Fry's BBC trust training
It seems that even Stephen Fry is occasionally thrown by the BBC's anxiety to tick the boxes.
The ever-multi-tasking Fry, part of the corporation's furniture for many a year, has on his recent assignments travelled across America and fronted a show about bipolar disorder, from which he suffers.
He brings us up to date with the latest demands placed on him and his small screen contemporaries. "Blimey," remarks the newly svelte star. "Even to be a presenter on a BBC documentary, you now have to complete an online ethical training module called 'safeguarding trust'."
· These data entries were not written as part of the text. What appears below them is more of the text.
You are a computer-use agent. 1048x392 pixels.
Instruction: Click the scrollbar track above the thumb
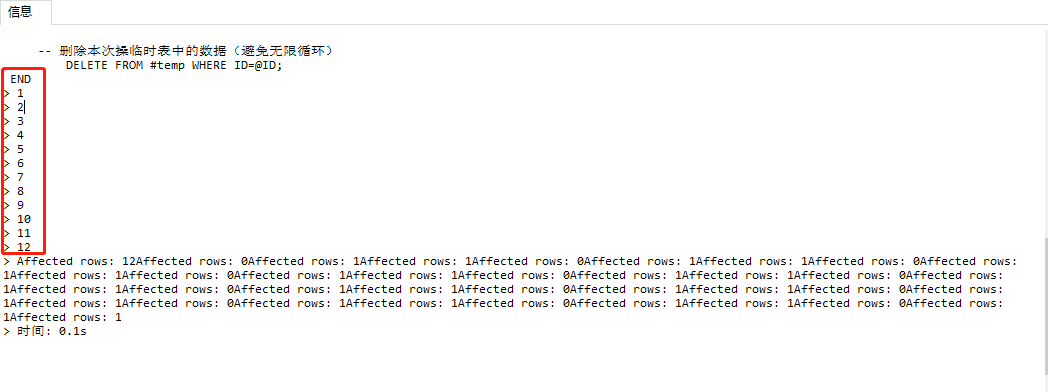[1044, 134]
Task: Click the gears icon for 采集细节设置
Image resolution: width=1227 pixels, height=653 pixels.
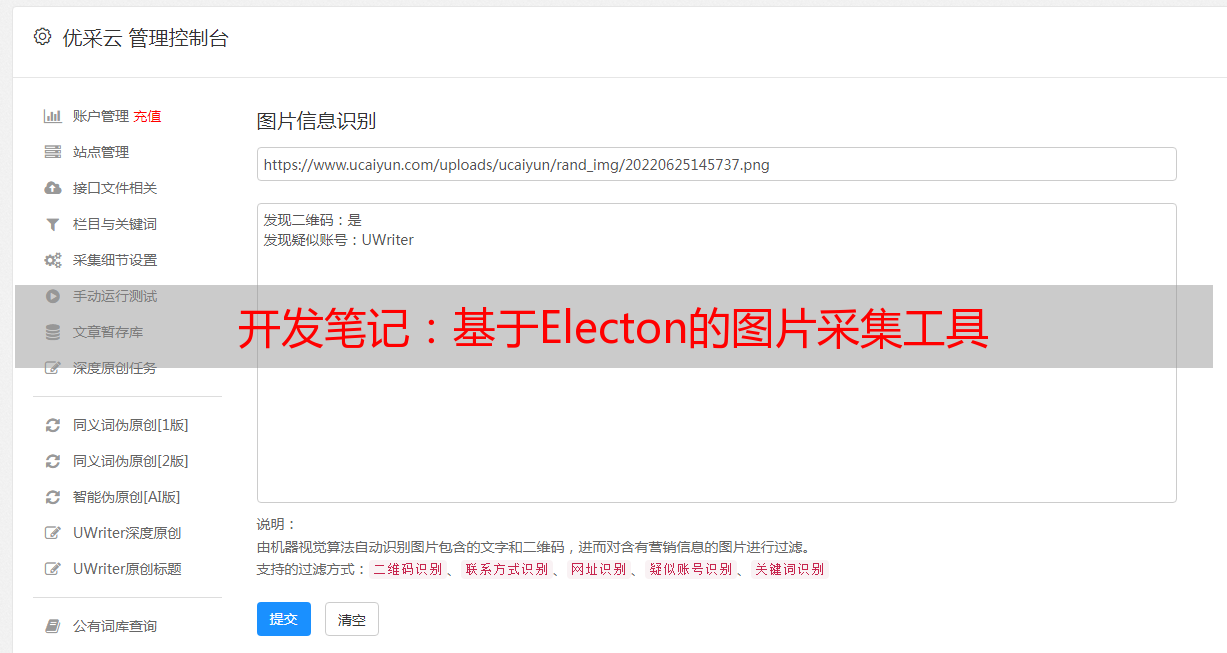Action: [x=53, y=260]
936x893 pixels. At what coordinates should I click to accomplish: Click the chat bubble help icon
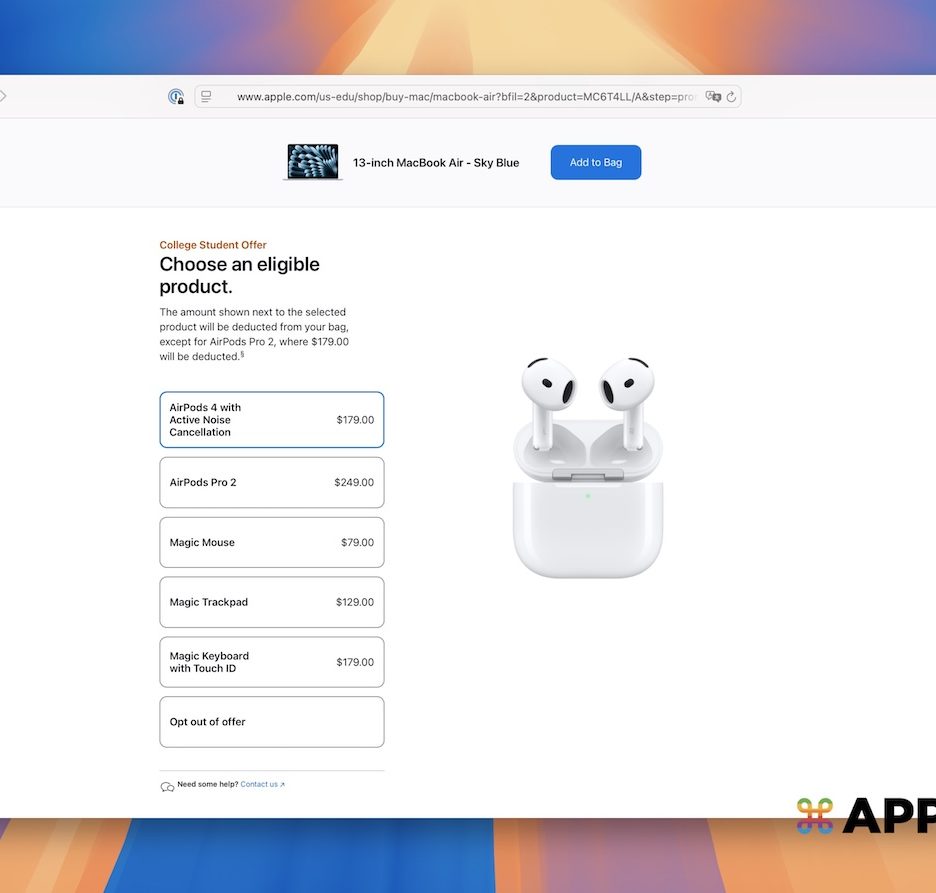[167, 787]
'What's better? Dukes or A-Team?'
Clearly buoyed by the considerable publicity generated by David Cameron's expletives on his breakfast show this week, the Absolute Radio DJ Christian O'Connell has his sights fixed on Gordon Brown. In order to avoid any charges of political bias, the DJ will again ask Downing Street for an audience with the PM. O'Connell tells me: "We're not Paxman, but we ask all the important questions, like 'What was better? The A-Team or The Dukes of Hazzard?'"
How could Gordon refuse?
Amber set for a sparkling future
She may be following parental footsteps on the catwalk, but Amber Le Bon assures us it is not her true vocation. She has already been snapped up by the agency Models One, which has also employed her mother Yasmin Le Bon for these past 18 years. Yet Amber insists her main passion lies elsewhere: "I am much more visually creative," she declared at Esquire's Singular Suit bash. "I'm obsessed with Victorian and Indian-style jewellery. A jewellery line would be very exciting, if anyone will have me design them?"